Move files that are 30 minutes old

saurabh picture saurabh · May 24, 2016 · Viewed 7.4k times · Source

I work on a server system that does not allow me to store files more than 50 gigabytes. My application takes 20 minutes to generate a file. Is there any way whereby I can move all the files that are more than 30 minutes old from source to destination? I tried rsync:

rsync -avP source/folder/ user@destiantionIp:dest/folder

but this does not remove the files from my server and hence the storage limit fails.

Secondly, if I use the mv command, the files that are still getting generated also move to the destination folder and the program fails.

Answer

Inian picture Inian · May 24, 2016

You can use find along with -exec for this:-

Replace /sourcedirectory and /destination/directory/ with the source and target paths as you need.

find /sourcedirectory -maxdepth 1 -mmin -30 -type f -exec mv "{}" /destination/directory/ \;

What basically the command does is, it tries to find files in the current folder -maxdepth 1 that were last modified 30 mins ago -mmin -30 and move them to the target directory specified.

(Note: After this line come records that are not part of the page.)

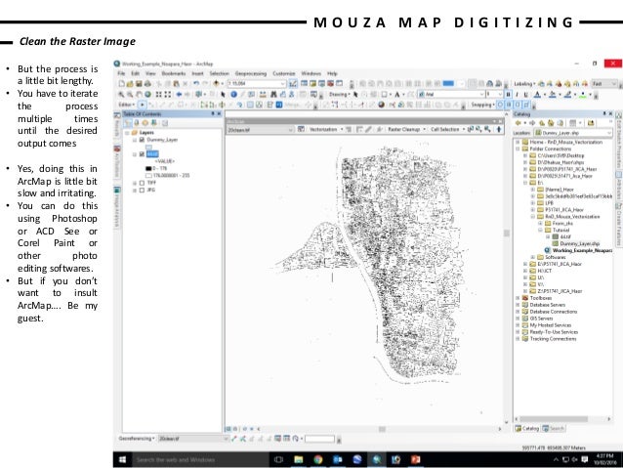Expand the Toolboxes node in Catalog
This screenshot has height=468, width=623.
tap(518, 298)
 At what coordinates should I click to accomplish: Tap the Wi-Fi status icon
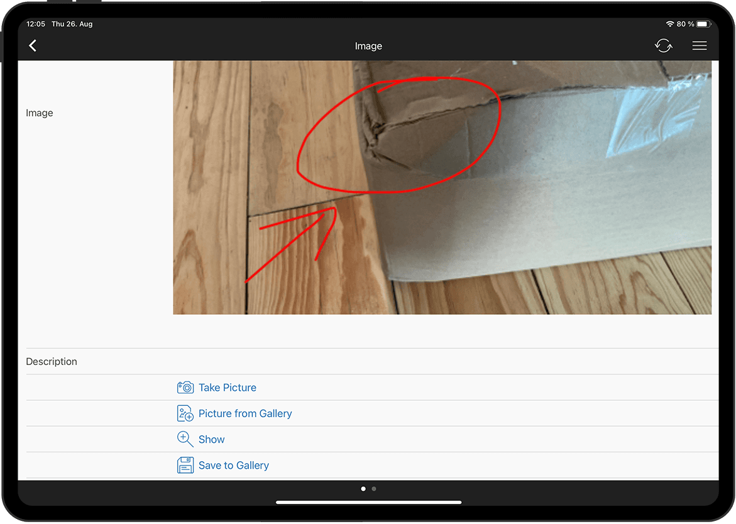(669, 24)
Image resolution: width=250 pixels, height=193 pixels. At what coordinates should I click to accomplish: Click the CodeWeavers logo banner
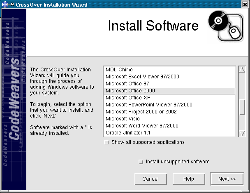click(x=14, y=99)
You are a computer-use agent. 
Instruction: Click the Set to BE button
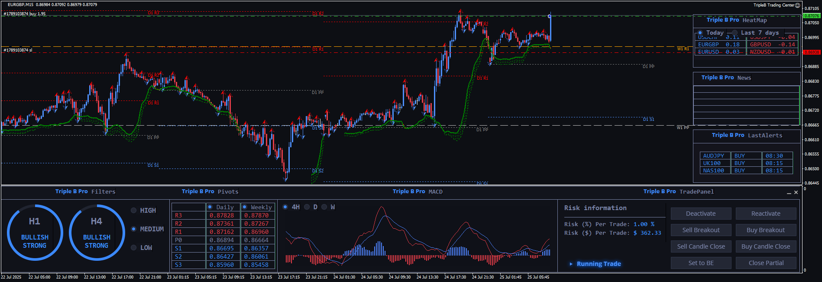pyautogui.click(x=701, y=263)
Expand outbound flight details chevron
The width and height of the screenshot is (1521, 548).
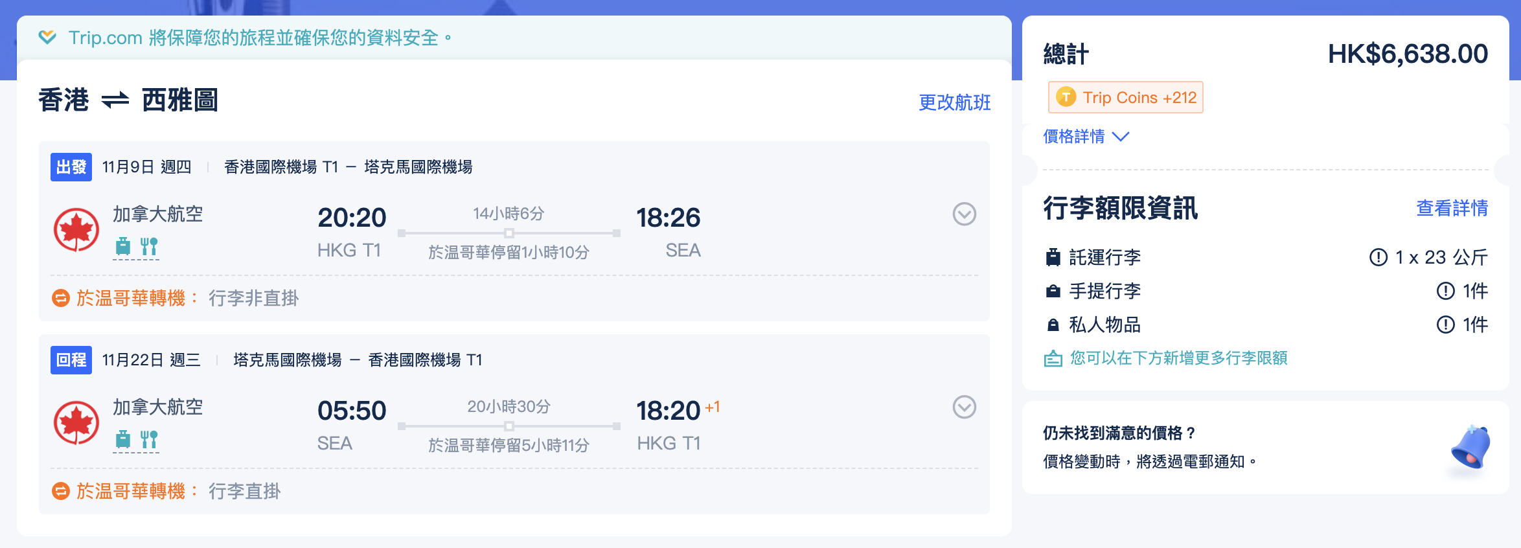click(x=964, y=214)
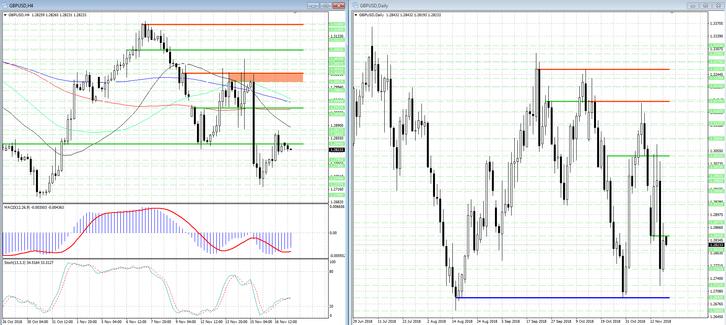
Task: Select the Stoch(13,3,3) indicator label
Action: point(29,263)
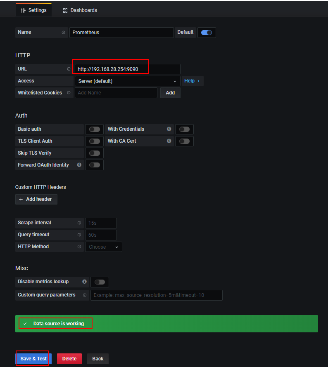The image size is (328, 367).
Task: Turn on Skip TLS Verify
Action: click(x=95, y=153)
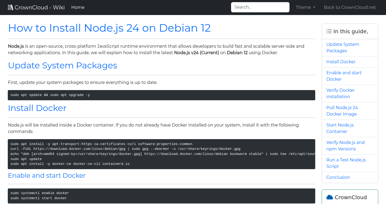Open Enable and start Docker sidebar link
The height and width of the screenshot is (204, 386).
pos(344,76)
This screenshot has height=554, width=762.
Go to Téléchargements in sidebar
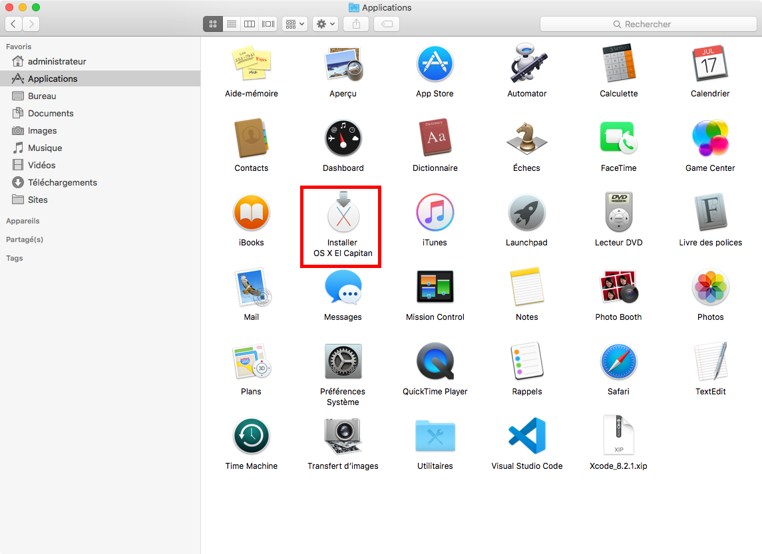62,182
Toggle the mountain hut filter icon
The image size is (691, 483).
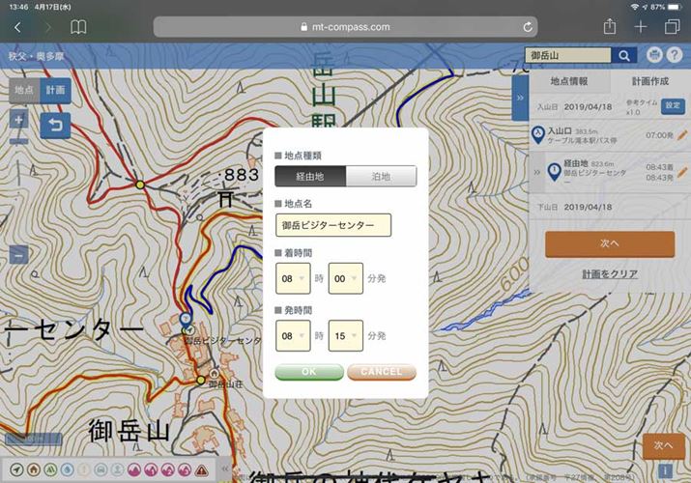pos(33,470)
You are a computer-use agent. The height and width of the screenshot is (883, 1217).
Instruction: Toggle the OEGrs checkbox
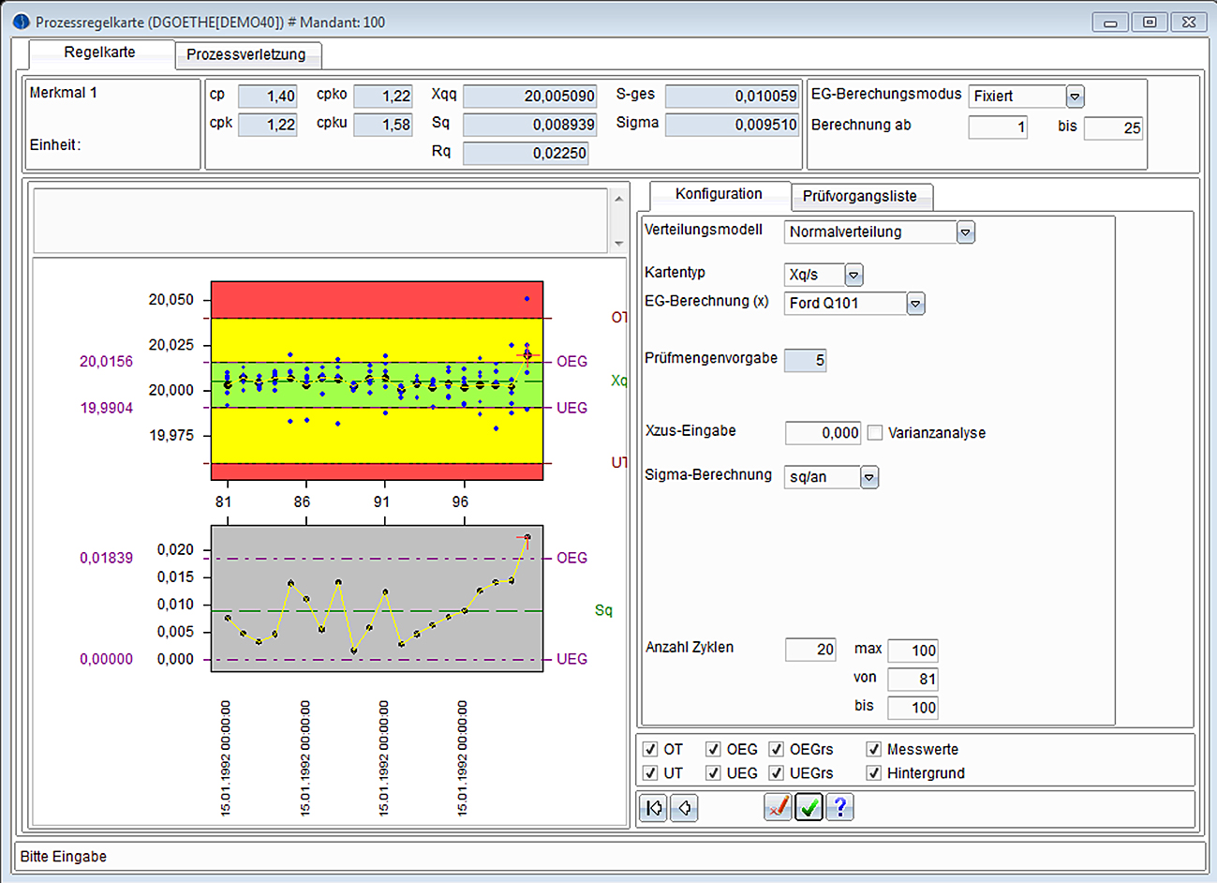point(776,749)
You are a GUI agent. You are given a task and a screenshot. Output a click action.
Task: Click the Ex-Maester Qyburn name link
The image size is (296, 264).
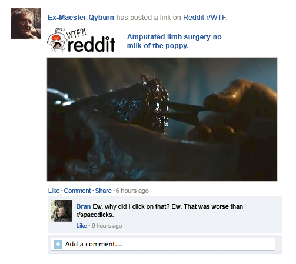(x=81, y=18)
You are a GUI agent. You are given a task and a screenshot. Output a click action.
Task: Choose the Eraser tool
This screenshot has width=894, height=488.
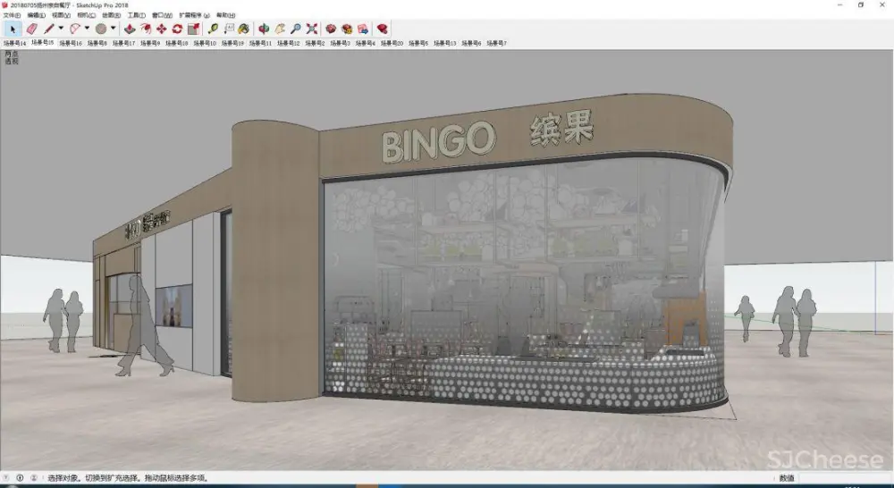[x=31, y=29]
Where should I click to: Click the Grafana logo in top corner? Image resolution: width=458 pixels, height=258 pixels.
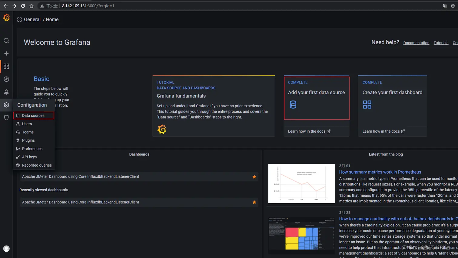click(x=6, y=17)
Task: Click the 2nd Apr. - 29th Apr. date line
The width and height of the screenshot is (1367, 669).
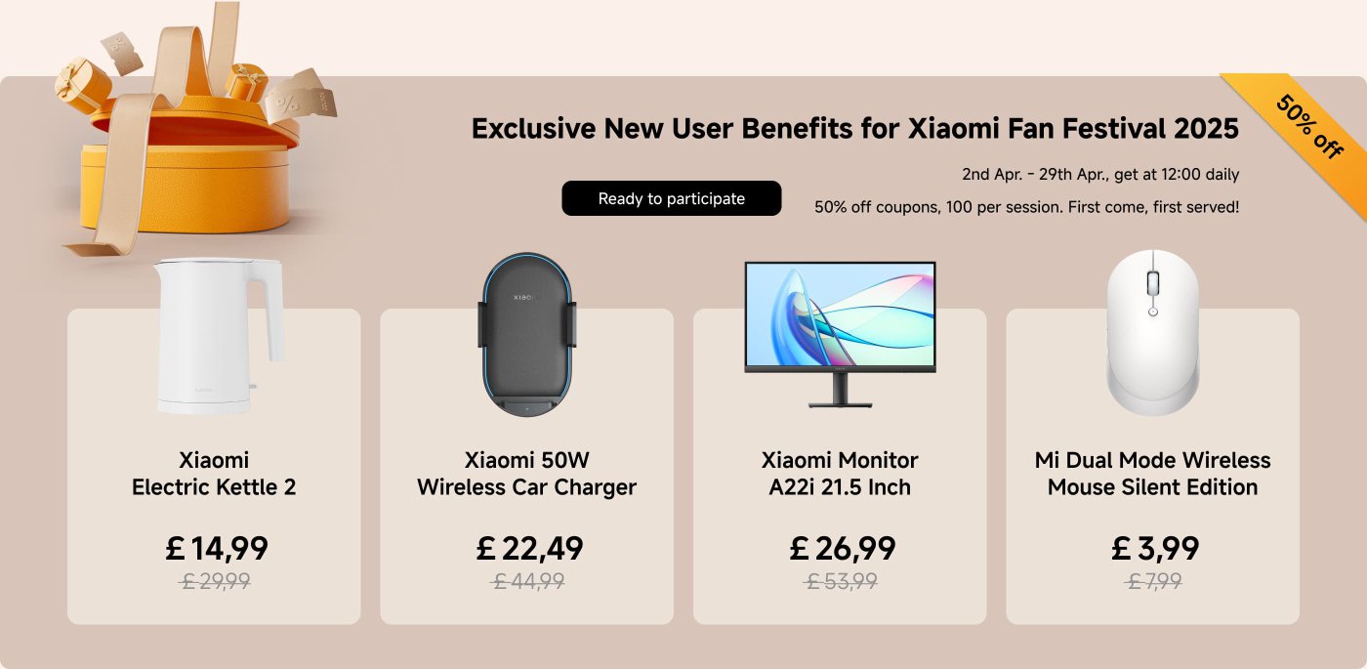Action: (1100, 175)
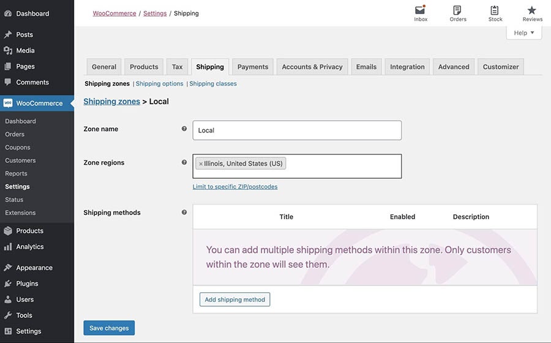Click the help icon beside Zone regions
This screenshot has width=551, height=343.
[x=184, y=163]
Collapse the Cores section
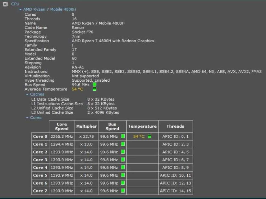 coord(27,118)
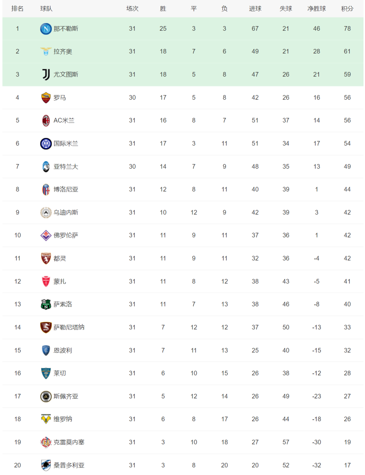Open the 乌迪内斯 team name
365x475 pixels.
(66, 212)
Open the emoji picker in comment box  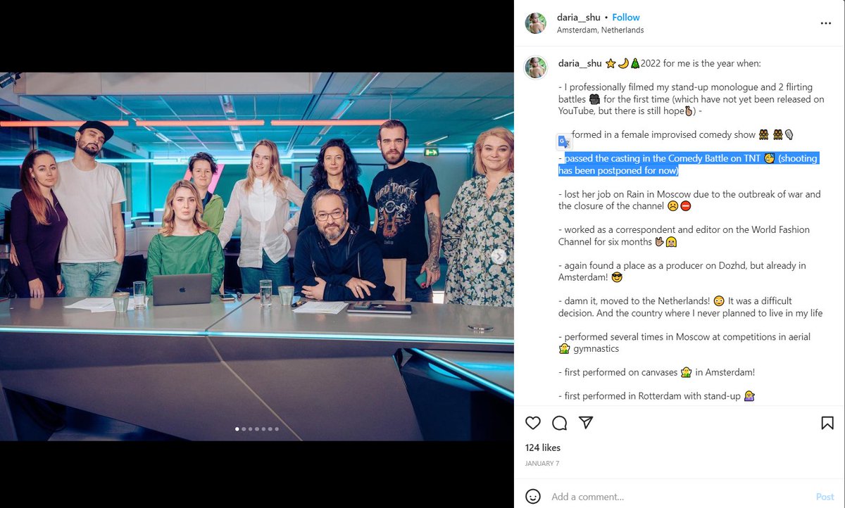533,496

If you want to use the time the file was last accessed use -amin -30.

Or if you want to find files modified within a range you can use something like -mmin 30 -mmin -35 which will get you the files modified more than 30 but less than 35 minutes ago.

References from the man page:-

   -amin n
          File was last accessed n minutes ago.

   -atime n
          File was last accessed n*24 hours ago.  When find figures out how many 24-hour periods ago the file was last accessed, any fractional part is ignored, so  to  match  -atime
          +1, a file has to have been accessed at least two days ago.

   -mmin n
          File's data was last modified n minutes ago.

   -mtime n
          File's data was last modified n*24 hours ago.  See the comments for -atime to understand how rounding affects the interpretation of file modification times.